Goldman Sachs Has to Ban Summer Interns from Pulling All-Nighters at the Office

If you’re a recent grad with sights on a lucrative career in finance, a summer internship at Goldman Sachs Group Inc. is pretty much, well,  golden.

But it also means you’ll probably have a lot less fun this summer – an internship at the investment bank is no walk in Central Park.

Meaning, you’ll probably get to work not long after that summer sun rises, and leave long after it has set over the Manhattan skyline. In some cases, it probably just makes more sense to stay the night.

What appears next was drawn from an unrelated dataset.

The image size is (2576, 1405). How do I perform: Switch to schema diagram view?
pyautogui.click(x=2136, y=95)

But this year, Goldman has told its summer investment-banking interns not to stay in the office overnight, telling its fresh new batch of summer interns that they should be out of the office between the hours of midnight and 7am during the week.

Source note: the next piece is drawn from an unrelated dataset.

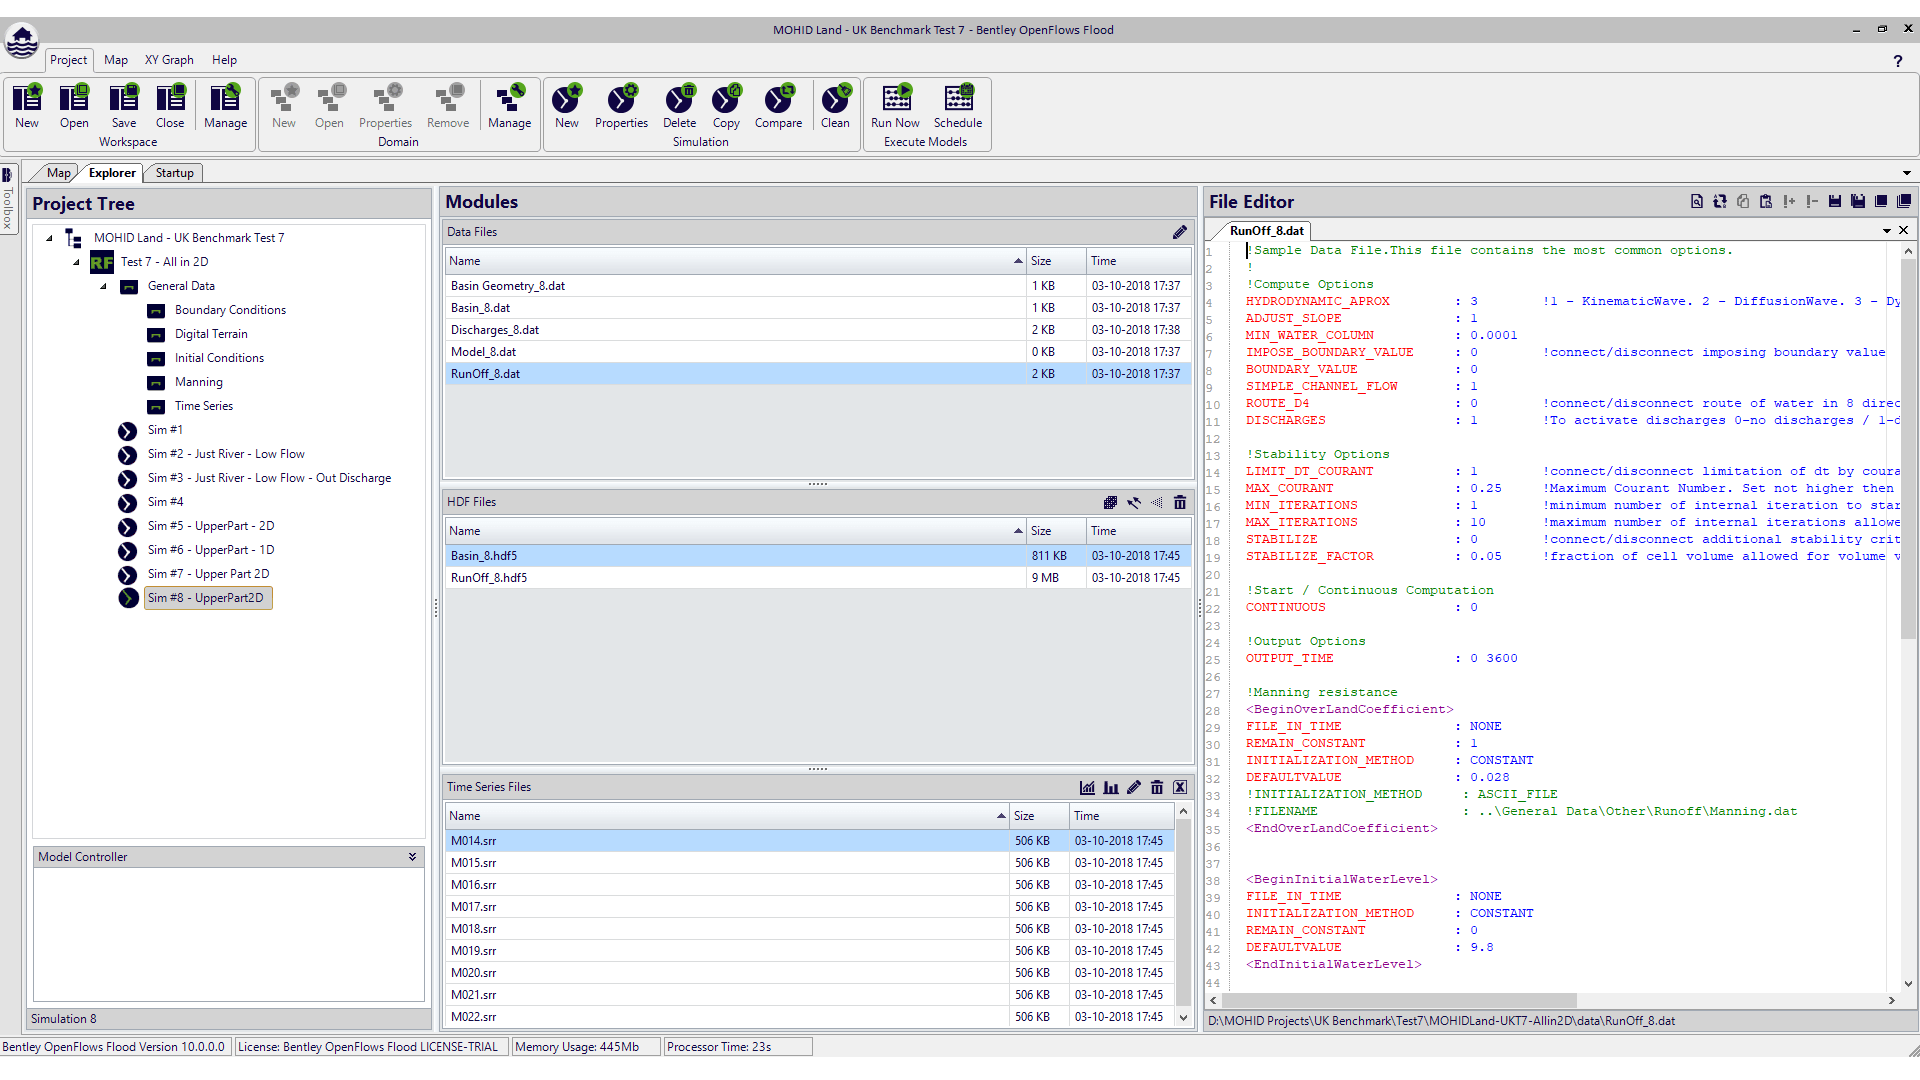Click the HDF Files delete trash icon
The width and height of the screenshot is (1920, 1080).
[1180, 502]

The move marks an initiative to improve working conditions for its junior staff, who are known to clock excessively long hours for a chance at a lucrative career in the ever-competitive world of investment banking. In the finance world, interns and entry-level employees – analysts and associates – are known to pull all-nighters in the office and work 100-hour workweeks.

After the 2013 death of a Bank of America Corp intern in London sparked concerns over clocking excessive hours (it was later revealed he died of natural causes), Goldman formed a task force dedicated to quality-of-life issues. The company also told its junior employees to take Saturdays off.

While the pro-active moves are definitely a step in the right direction, you can expect Goldman’s 2,900+ interns to be doing a lot more than creating spreadsheets and making coffee runs.